**** Article ****

Conversation Intelligence is a SaaS layer sitting on a usage-priced floor that compounds against you.
Why this is structural, not negotiable
The temptation in any CI war room is to push back on the STT bill: "we'll negotiate a volume tier." That works for a while. The three largest STT vendors all offer enterprise commits and will discount 20-40% off list at meaningful volume. The math improves; the shape doesn't:
- The discount is locked to commit. If usage dips below the commit — a churned customer, a quiet quarter — you pay for capacity you didn't burn.
- The discount is off list, and list prices drift up as the vendor stacks new feature add-ons (sentiment, custom vocabulary, redaction). The discount caps before the list does.
- The discount is not portable. The day you want to renegotiate, your migration cost is your customers' downtime risk — and the vendor knows it.
None of this is vendor villainy. It's the natural shape of usage-priced infrastructure sitting underneath a flat-rate SaaS contract. The only way out is to change the unit economics of the input itself.
Lifting the floor
Orchard's per-minute rate for the same workload — transcription plus speaker diarization, the bundle CI platforms actually consume — is $0.00042 per minute at production volume. Run the same 7.2M minutes through it and the line item drops from $64K to $3,024 per year.
That isn't a percent saving. It's a category change. A 4.3% margin drag becomes a rounding error. On the next 10× of growth — 10,000 seats, 72M minutes — Deepgram's bill scales linearly to $640K per year while Orchard's scales to about $30K. The delta funds two and a half engineers, or buys back the unit-economics narrative your board diligence keeps poking at.
Who this matters for
If you're a CI platform between $1M and $50M ARR, the STT line item is somewhere between 3% and 8% of revenue depending on how many intelligence features you've bolted on. Rip out that drag and you've added a year of runway to the next fundraise without renegotiating headcount, churn or contract length.
If you're under $1M ARR, the dollar amount is smaller but the shape is the same — and easier to fix early than late. Sticky customers compound this bill into a problem you'll otherwise refactor around later, when migration risk is much higher than it is today.
Either way: the floor isn't immovable. It's a vendor choice.

****

Given instruction:
From the speech-to-text pricing article, extract the passage between "If you're under" and "a vendor choice.", inclusive, word for word.

**** Listing ****

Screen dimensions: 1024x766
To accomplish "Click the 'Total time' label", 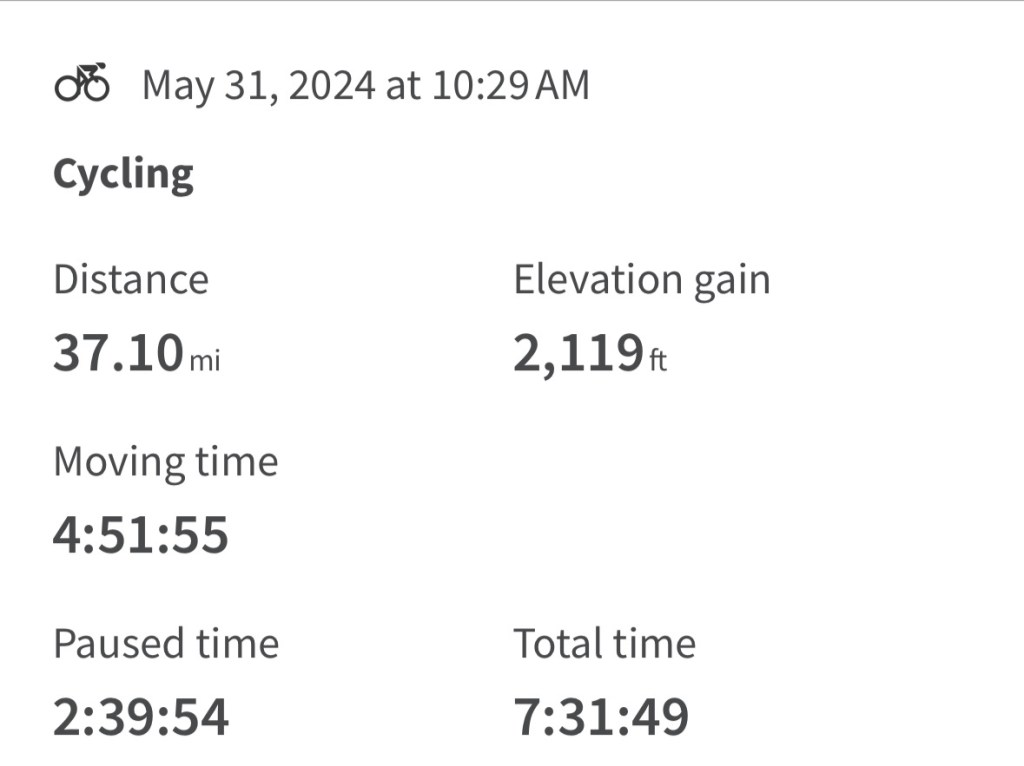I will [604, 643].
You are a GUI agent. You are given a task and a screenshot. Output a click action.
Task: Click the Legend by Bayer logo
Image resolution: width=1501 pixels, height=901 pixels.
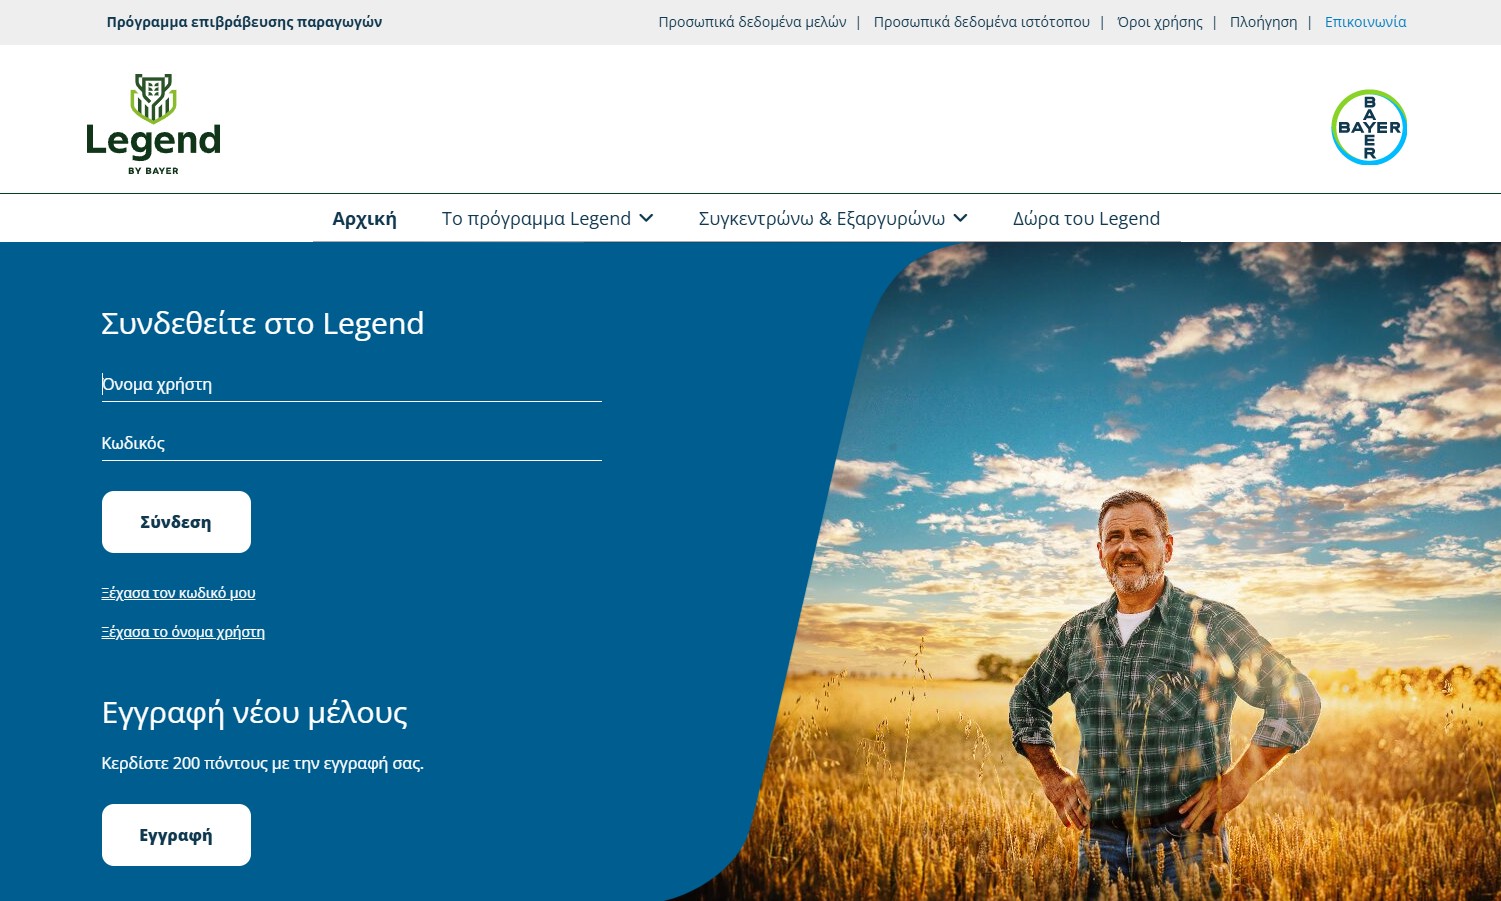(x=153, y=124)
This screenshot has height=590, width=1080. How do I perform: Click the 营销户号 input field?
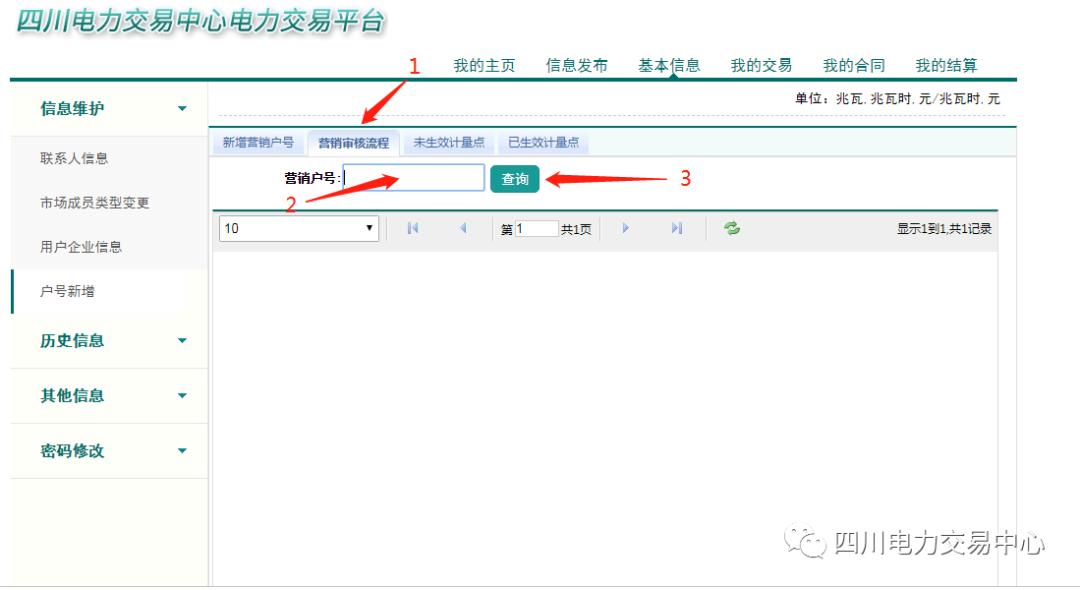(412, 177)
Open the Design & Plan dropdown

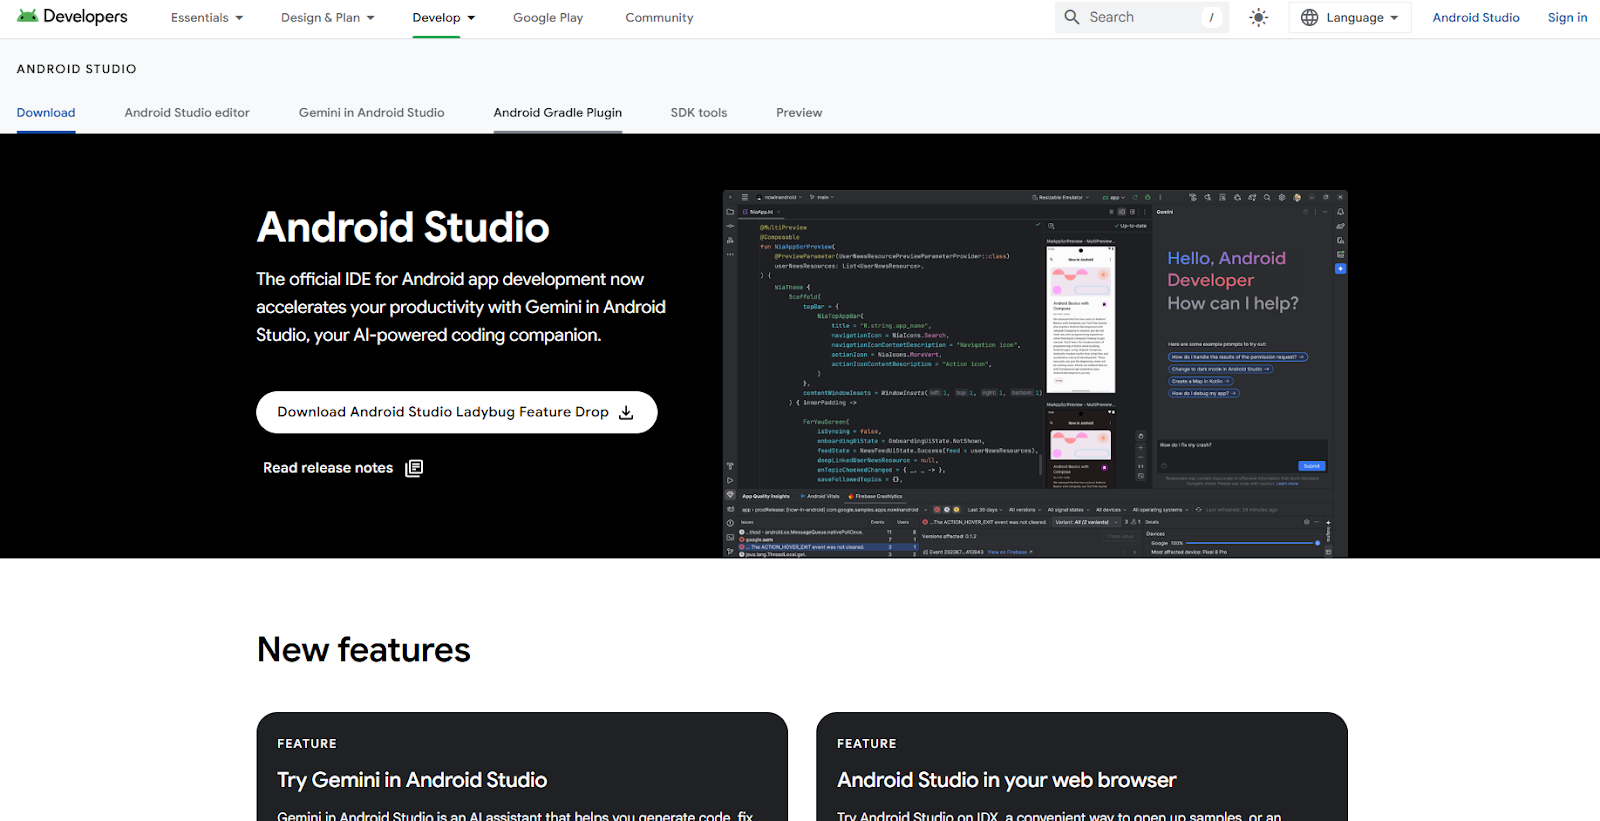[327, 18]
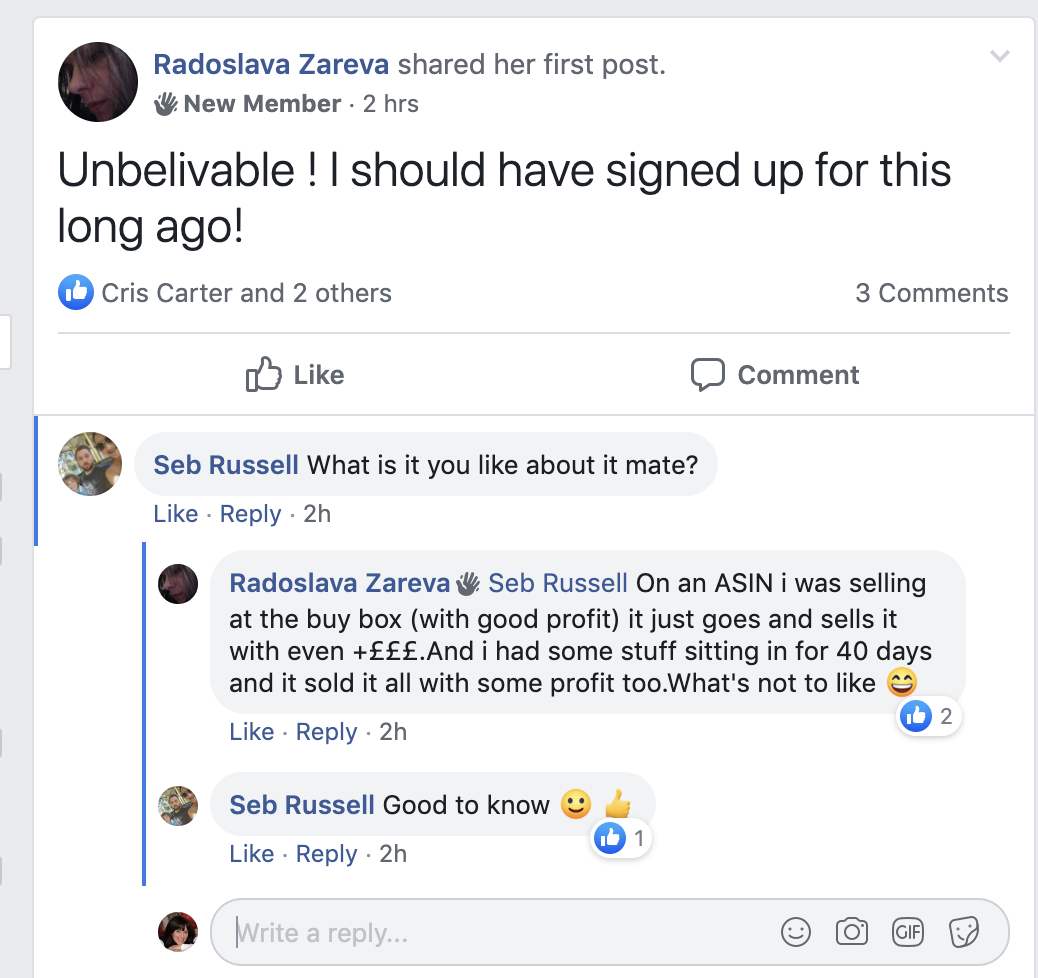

****

Response to the exercise:
If you're under $1M ARR, the dollar amount is smaller but the shape is the same — and easier to fix early than late. Sticky customers compound this bill into a problem you'll otherwise refactor around later, when migration risk is much higher than it is today.
Either way: the floor isn't immovable. It's a vendor choice.